[[ Information provided open ]]

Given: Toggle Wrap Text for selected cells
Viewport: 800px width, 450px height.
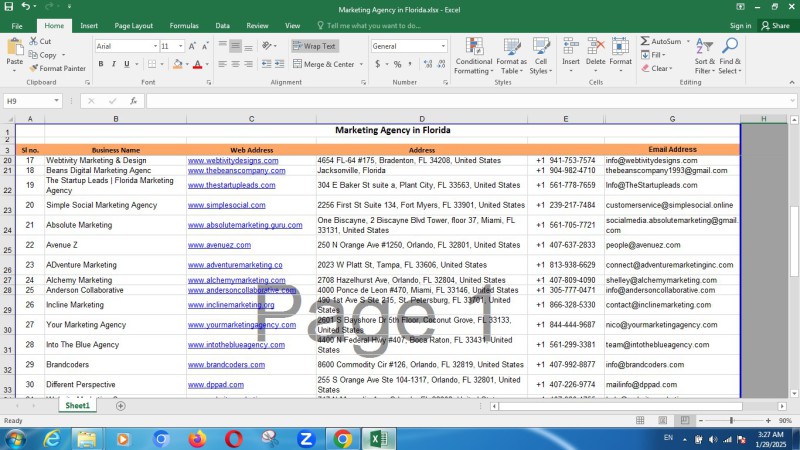Looking at the screenshot, I should (x=315, y=46).
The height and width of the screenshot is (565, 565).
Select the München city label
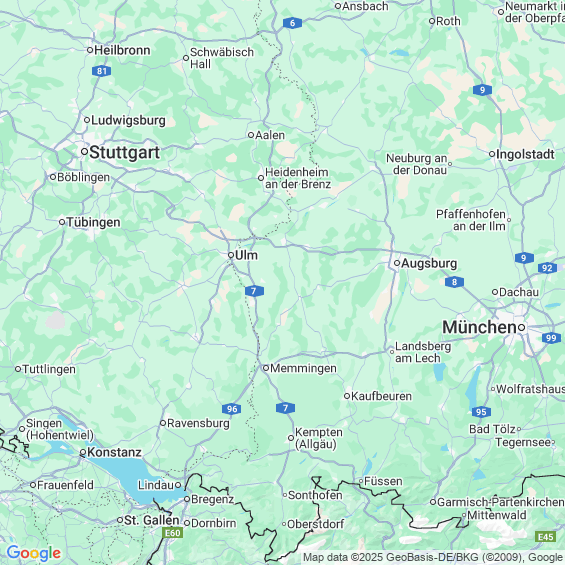pos(479,327)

[[ Information provided closed ]]

## Problem
Go through the data above and transcribe it in full, omitting any image.

## Solution to this problem
Given: Toggle Wrap Text for selected cells
Viewport: 800px width, 450px height.
Looking at the screenshot, I should (x=315, y=46).
The height and width of the screenshot is (565, 565).
Select the München city label
pos(479,327)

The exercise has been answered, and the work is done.